Weighted Ensemble Distillation in Federated Learning with Non-IID Data
Abstract:
Federated distillation (FD) is a novel algorithmic idea for federated learning (FL) that allows clients to use heterogeneous model architectures. This is achieved by distilling aggregated local model predictions on an unlabeled auxiliary dataset into a global model. While standard FL algorithms are often based on averaging local parameter updates over multiple communication rounds, FD can be performed with only one communication round, giving favorable communication properties when local models are large and the auxiliary dataset is small. However, both FD and standard FL algorithms experience a significant performance loss when training data is not independently and identically distributed (non-IID) over the clients. This thesis investigates the use of weighting schemes to improve the performance with FD in non-IID scenarios. In particular, the sample-wise weighting scheme FedED-w2 is proposed, where client predictions on auxiliary data are weighted based on the similarity with local data.

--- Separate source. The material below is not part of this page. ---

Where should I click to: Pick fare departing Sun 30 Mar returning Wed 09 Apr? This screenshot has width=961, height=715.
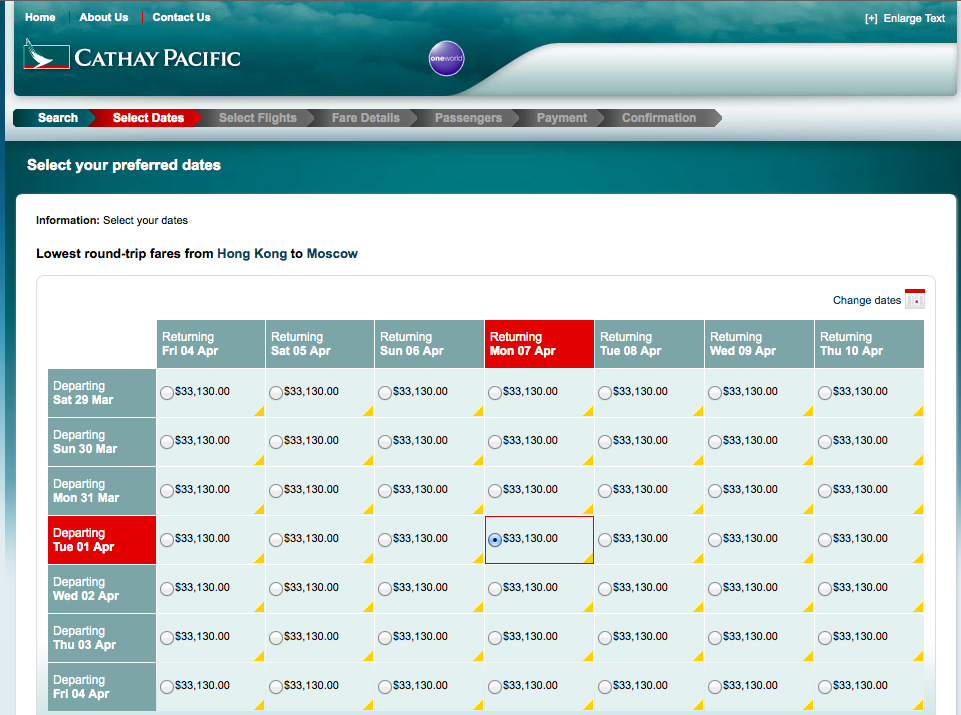[x=715, y=442]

Data similarity is measured with the reconstruction loss on auxiliary samples when passed through an autoencoder (AE) model that is trained on local data. Image classification experiments with convolutional neural networks performed in this study show that FedED-w2 exceeds the test accuracy of FL baseline algorithms with up to 15 % on the MNIST and EMNIST datasets for varying degrees of non-IID data over 10 clients. The performance of FedED-w2 is lower than FL baselines on the CIFAR-10 dataset, where the experiments display up to 5 % lower test accuracy.